Drinking Water Wells’ Contamination by Septic Tank Systems

Septic tanks are old systems for treating household sanitary liquid wastes. They are popular worldwide, including Pakistan. Affluent people in towns in Pakistan have septic tank system in areas where there is no sewerage system.

Typically, septic tank is followed by soakpits, so that the effluent from septic tank goes to the soakpits. Thereafter, the final effluent is diffused in the soil. They are located away from the drinking water wells.

In a recent (Dec 2015) paper (attached), titled: Septic systems as sources of organic wastewater compounds in domestic drinking water wells in a shallow sand and gravel aquifer, Laurel A. Schaider et al. tested 20 domestic drinking water wells in a sand and gravel aquifer on Cape Cod, Massachusetts, USA, for 117 organic wastewater compounds (OWCs) and for inorganic markers of septic system impact.

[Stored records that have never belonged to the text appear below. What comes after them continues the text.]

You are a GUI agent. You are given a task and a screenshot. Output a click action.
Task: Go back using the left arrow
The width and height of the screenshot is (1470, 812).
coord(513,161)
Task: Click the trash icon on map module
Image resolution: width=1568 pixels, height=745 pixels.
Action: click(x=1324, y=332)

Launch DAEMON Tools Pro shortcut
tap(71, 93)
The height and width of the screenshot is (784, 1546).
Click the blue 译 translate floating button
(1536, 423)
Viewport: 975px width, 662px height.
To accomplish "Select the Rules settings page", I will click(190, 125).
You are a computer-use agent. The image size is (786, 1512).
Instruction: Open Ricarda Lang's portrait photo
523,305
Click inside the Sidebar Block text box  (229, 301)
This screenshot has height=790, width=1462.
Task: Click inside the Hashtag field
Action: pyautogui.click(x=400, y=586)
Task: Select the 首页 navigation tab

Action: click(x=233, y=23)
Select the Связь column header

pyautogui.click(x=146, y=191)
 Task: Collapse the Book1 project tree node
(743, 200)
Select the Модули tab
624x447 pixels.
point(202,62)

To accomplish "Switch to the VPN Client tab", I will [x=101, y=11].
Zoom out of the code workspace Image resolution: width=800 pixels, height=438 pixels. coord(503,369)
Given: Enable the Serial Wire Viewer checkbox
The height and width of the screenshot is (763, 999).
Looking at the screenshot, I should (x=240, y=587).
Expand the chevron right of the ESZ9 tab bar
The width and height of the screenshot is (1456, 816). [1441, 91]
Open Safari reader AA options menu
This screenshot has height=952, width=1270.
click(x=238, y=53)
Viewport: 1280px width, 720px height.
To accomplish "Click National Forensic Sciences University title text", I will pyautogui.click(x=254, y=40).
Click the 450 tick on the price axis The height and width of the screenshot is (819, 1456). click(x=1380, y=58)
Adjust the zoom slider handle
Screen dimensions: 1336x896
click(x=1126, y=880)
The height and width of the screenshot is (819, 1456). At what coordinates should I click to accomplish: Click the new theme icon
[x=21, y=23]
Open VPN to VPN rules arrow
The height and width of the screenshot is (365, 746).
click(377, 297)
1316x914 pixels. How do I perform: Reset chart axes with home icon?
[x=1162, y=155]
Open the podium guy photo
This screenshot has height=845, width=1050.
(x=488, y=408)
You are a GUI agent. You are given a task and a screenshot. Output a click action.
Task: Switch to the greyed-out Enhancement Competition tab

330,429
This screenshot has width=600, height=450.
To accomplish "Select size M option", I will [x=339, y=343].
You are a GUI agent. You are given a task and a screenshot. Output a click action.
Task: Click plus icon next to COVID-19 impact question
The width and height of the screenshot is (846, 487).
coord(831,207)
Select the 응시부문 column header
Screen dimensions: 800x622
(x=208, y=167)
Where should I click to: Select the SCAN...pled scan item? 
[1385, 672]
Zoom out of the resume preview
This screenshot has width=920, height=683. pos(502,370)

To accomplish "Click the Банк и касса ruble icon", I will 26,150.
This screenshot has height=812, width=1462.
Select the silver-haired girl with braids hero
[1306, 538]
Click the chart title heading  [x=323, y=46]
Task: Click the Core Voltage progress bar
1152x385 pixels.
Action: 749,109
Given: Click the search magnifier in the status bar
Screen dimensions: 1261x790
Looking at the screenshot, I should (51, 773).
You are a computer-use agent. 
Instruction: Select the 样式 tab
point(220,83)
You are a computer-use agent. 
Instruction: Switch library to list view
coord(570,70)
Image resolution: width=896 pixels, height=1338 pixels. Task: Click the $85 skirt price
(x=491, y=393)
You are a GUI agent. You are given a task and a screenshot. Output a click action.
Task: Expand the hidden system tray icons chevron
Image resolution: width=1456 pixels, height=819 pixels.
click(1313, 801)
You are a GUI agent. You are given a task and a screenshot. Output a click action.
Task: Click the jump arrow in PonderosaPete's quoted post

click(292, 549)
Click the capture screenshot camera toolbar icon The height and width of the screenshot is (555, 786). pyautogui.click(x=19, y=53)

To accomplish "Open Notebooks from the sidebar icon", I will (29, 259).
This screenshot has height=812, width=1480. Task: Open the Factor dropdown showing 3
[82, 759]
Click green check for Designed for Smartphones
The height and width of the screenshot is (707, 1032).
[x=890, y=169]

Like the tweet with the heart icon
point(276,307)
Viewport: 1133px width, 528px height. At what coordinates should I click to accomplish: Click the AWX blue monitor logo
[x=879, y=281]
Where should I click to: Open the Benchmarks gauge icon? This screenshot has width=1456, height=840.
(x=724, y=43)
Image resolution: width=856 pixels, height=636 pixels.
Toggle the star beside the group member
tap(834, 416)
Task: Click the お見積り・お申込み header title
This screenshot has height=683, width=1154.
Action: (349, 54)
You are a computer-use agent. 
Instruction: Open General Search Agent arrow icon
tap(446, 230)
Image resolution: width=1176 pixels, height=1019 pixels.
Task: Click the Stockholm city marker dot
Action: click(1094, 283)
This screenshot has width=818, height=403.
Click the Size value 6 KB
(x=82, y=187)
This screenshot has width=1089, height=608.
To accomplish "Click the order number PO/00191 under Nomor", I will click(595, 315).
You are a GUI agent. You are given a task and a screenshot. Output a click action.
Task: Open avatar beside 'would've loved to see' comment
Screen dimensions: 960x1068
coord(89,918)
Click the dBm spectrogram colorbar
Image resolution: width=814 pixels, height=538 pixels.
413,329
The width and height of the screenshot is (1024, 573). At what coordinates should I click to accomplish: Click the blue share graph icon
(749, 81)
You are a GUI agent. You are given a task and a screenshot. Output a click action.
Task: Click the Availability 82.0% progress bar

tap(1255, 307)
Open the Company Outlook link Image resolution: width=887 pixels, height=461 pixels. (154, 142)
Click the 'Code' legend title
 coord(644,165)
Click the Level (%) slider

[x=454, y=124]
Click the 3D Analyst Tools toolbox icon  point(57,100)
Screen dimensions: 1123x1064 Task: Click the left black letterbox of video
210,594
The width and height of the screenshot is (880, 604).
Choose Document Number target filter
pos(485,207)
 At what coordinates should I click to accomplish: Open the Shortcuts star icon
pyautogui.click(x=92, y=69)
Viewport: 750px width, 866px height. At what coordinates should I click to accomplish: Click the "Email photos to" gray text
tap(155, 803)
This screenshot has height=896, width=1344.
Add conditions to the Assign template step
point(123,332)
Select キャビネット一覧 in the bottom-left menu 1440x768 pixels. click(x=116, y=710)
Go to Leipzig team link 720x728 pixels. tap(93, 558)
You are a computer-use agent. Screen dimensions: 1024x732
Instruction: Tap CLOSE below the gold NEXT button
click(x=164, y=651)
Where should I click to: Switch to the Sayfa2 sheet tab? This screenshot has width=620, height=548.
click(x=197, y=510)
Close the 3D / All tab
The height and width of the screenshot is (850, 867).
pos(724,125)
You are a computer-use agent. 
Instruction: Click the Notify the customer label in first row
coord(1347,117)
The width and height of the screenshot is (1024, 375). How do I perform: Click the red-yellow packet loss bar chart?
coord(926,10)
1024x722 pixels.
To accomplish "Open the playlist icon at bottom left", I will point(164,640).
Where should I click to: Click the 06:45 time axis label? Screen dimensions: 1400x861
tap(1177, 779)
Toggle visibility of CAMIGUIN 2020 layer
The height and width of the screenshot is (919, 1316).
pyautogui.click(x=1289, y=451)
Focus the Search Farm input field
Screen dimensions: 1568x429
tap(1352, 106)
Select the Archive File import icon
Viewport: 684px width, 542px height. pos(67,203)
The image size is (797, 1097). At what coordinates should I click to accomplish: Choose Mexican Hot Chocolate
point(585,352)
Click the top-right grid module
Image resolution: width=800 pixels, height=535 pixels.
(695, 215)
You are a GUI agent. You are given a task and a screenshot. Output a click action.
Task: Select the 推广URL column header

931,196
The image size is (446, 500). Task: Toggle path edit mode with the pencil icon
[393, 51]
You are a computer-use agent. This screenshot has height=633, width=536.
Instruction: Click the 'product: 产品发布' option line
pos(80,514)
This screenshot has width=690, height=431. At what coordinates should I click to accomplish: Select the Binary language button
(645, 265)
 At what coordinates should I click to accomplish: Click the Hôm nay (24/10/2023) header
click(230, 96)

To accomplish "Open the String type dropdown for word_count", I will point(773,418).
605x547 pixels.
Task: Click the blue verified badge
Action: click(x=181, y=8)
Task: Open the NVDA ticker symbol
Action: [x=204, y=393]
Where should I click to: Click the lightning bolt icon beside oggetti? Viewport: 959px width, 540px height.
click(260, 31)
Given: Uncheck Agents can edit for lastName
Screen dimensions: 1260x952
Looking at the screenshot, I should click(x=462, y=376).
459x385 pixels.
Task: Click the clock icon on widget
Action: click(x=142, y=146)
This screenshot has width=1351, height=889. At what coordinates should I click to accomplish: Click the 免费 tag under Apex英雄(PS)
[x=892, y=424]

They detected 27 OWCs, including 12 pharmaceuticals, five per- and polyfluoroalkyl substances (PFASs), four organophosphate flame retardants, and an artificial sweetener (acesulfame). Maximum concentrations of several PFASs and pharmaceuticals were relatively high compared to public drinking water supplies in the US. The number of detected OWCs and total concentrations of pharmaceuticals and of PFASs were positively correlated with nitrate, boron, and acesulfame and negatively correlated with well depth. These wells were all located in areas served exclusively by onsite wastewater treatment systems, which are likely the main source of the OWCs in these wells, although landfill leachate may also be a source.

It is not quite clear how can there be industrial-related contaminants in household waste. The soil is sand and gravel. This would facilitate easy flow of effluents.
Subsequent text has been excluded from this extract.